Posttransplant: He was initiated on low molecular weight heparin, but developed hemoperitoneum on post-op day 9, requiring discontinuation of anticoagulation. Ultrasound of lower extremities showed no deep vein thrombosis and repeat chest CT showed no PE. He was discharged to acute rehabilitation at an affiliated hospital. On post-op day 24, he reported pleuritic left sided chest pain. Chest/upper extremity CT showed right pleural effusion and patchy left ground glass opacities. He was given IV antibiotics and pain medications. A CT angiogram was ordered to rule out PE, but before the CT could be completed, he was found pulseless and apneic. Resuscitation was unsuccessful.
The next five patients are alive and well at a mean of 163 days from transplant (range 31-304) as of August 28, 2021. The mean number of days from first positive SARS-CoV2 PCR to transplant is 222 (range 82-284), and from last positive PCR to transplant is 98 (range 58-201). All had mild COVID-19 symptoms and were transplanted either from the nursing floor (N = 1) or from home (N = 4) with no thromboembolic (TE) phenomena noted pre- or posttransplant. All had uneventful perioperative and postoperative courses, were discharged home, and are currently doing well with no thrombotic complications. Consents were obtained from all patients.

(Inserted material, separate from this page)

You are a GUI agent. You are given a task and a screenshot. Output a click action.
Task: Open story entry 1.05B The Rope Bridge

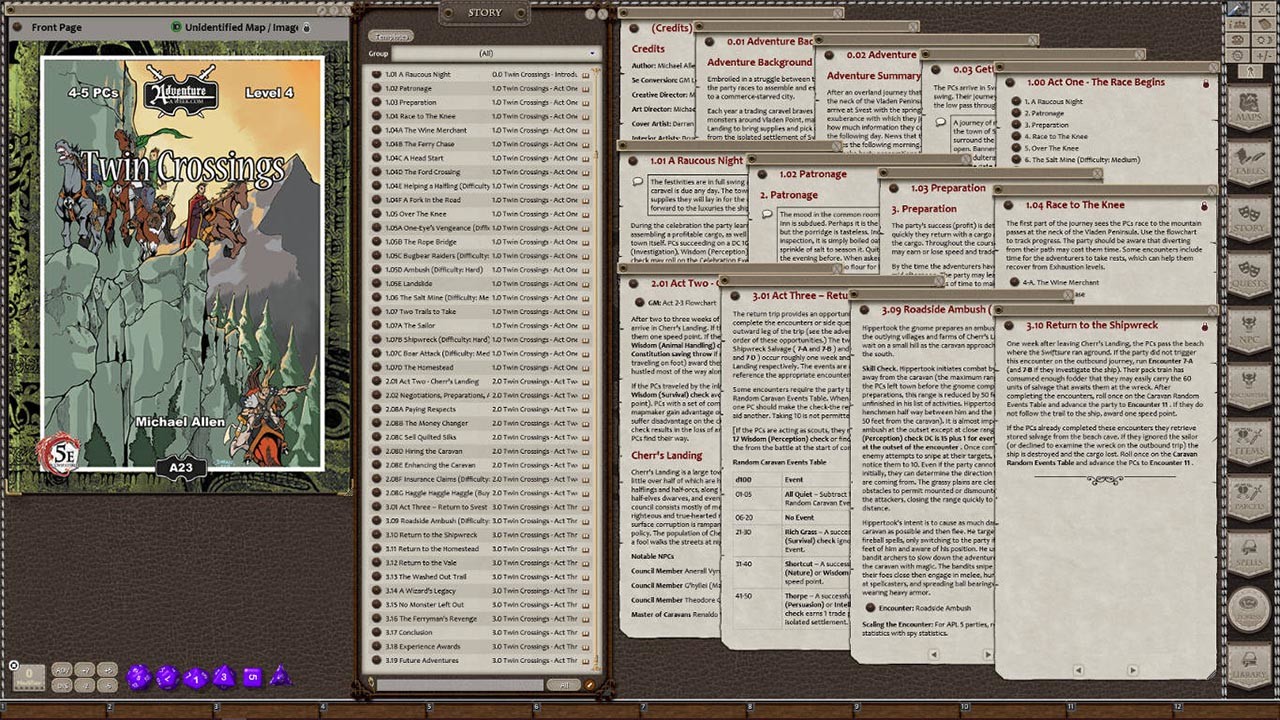click(x=420, y=240)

Practice Issues Our single-center experience of liver transplant in 7 previously SARS-CoV2 infected individuals offers the largest case series of deceased donor liver transplantation following COVID-19, augmenting a recent report on living donor living transplant from India.3 Since the decision-making process in deceased donation is often more pressured, and potential candidates are sicker, our experience highlights important differences in approach. Of our 7 recipients, 5 are alive and well at a mean of 163 days from transplant (range 31-304 days). The 2 early deaths offer a cautionary tale and underline the limits of our understanding of this novel infection, unguided as we currently are by the traditional tools of evidence-based medicine.

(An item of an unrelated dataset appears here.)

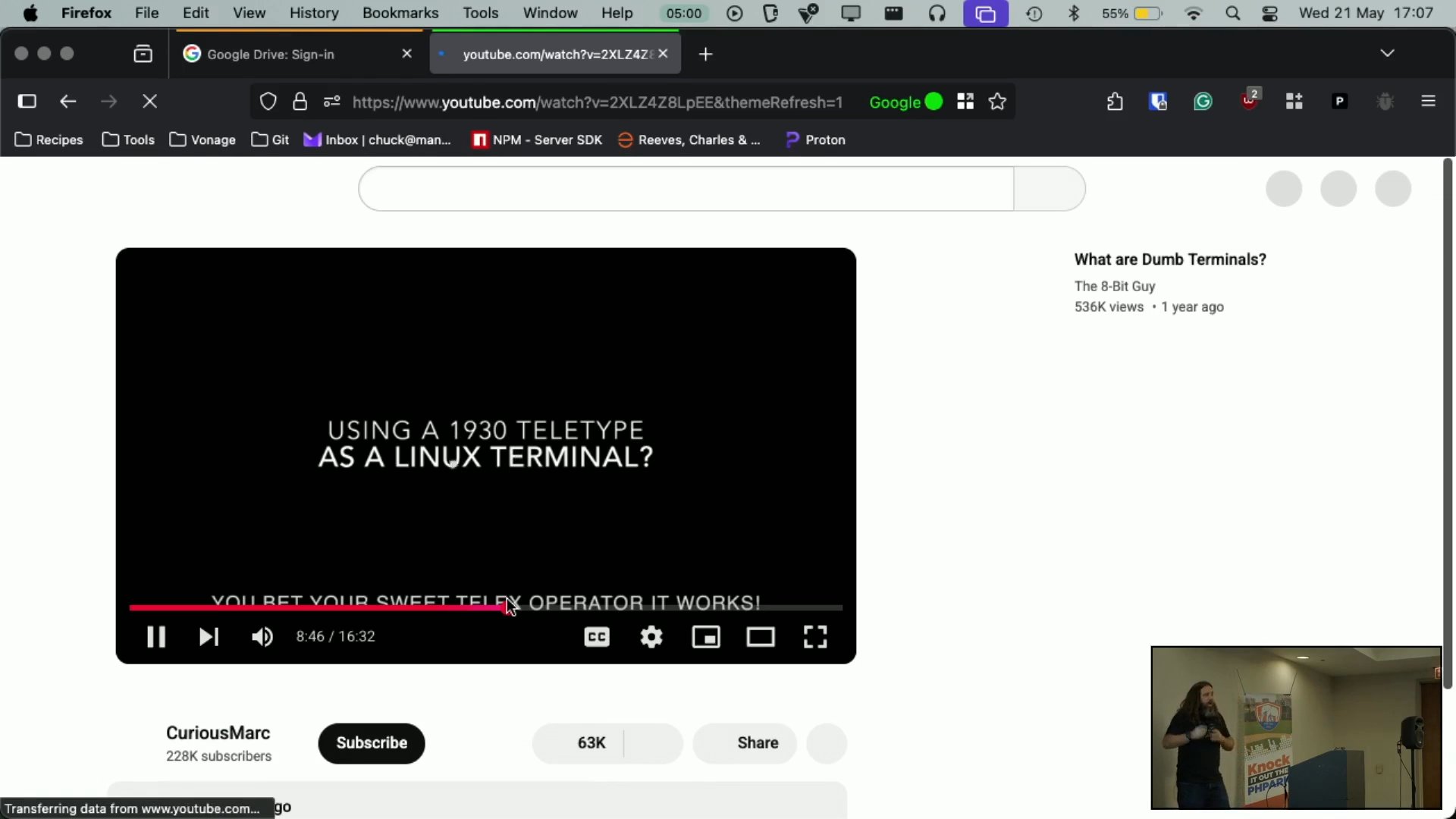
Task: Toggle closed captions on video
Action: click(x=597, y=637)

The Following is a Summary of Practice Implications
1. Deciding on transplant candidacy: We undertook transplantation in these candidates cautiously, and with multidisciplinary input. The decision to proceed was made with an emphasis on individual risk-benefit analysis, and the certainty of liver-related death without transplant.

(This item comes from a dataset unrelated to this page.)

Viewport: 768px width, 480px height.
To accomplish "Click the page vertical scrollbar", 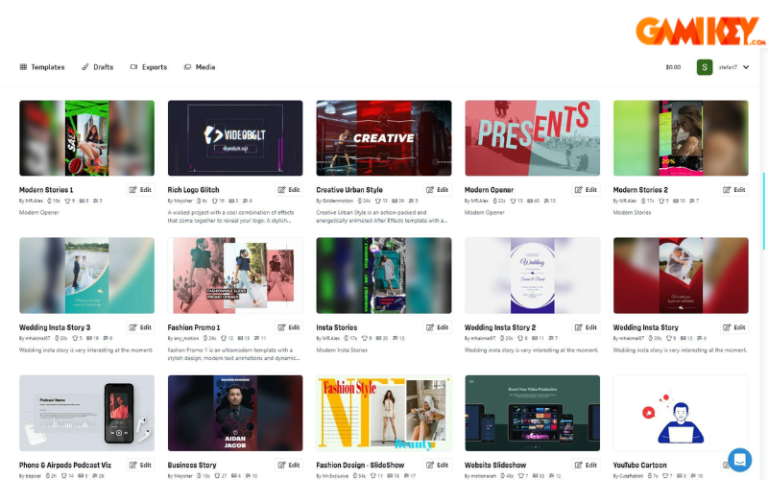I will coord(764,200).
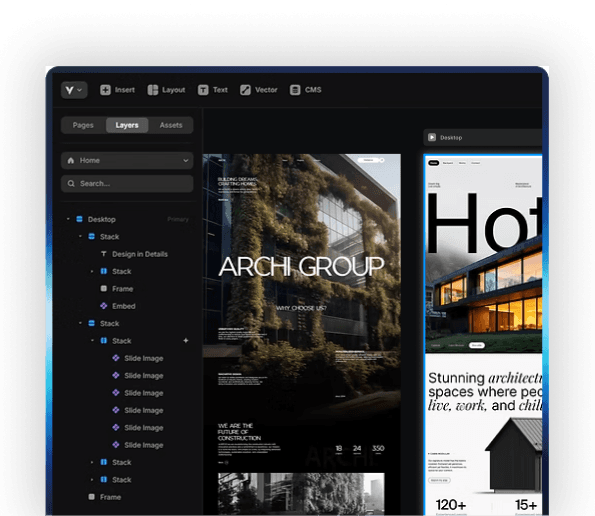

2. Identification of risk factors for poor outcome: We tried to understand the commonalities between the 2 patients who died shortly after transplant. Both were very sick in the ICU, although all objective parameters had improved by the time of transplant. Both tested positive for SARS-CoV2 PCR within a short interval prior to transplant (7-17 days). Patient #1 had asymptomatic COVID-19 4 months prior to his transplant admission, had 2 subsequently negative nasopharyngeal PCR swabs, but he then tested positive by qualitative PCR with a high cycle threshold of 38 seven days before transplant. The consensus opinion of our team was that this low quantitative value denoted remnant viral RNA, and not active infection. The occurrence of significant TE phenomena in both deceased patients led us to believe that this hallmark of COVID-19 may represent the most significant deterrent to successful transplantation. TE complications are an important predictor of overall mortality in COVID-19. Human coronaviruses have been demonstrated to enter cells of the alveolar epithelium and endothelium through the binding of angiotensin-converting enzyme 2 (ACE-2). Activation of endothelial cells is believed to drive thrombosis (both venous and arterial). Recognized predisposing factors are ICU admission, stage of COVID-19 (early vs late), immobility, and sepsis. Additionally, patients with liver disease have complex alterations in their coagulation profiles and those with ACLF are at particular risk for bleeding and thrombotic complications.9,10 The intersection between known hypercoagulable states of COVID-19 and ACLF therefore produces a high-risk situation for the development of TE events posttransplant, which can have disastrous consequences. Of our 2 patients who suffered TE events, both had recent COVID-19 infection (as defined by a short interval between positive PCR testing and transplantation) and they were the only ones in our series transplanted from the ICU with grade 3 ACLF, leading us to postulate that the combination of ACLF in a recently infected COVID-19 patient may be associated with TE events. Neither of these patients had other hypercoagulable risk factors by history or pretransplant laboratory testing. Standard immunosuppression was used and no infectious complications were noted posttransplant in any of the recipients.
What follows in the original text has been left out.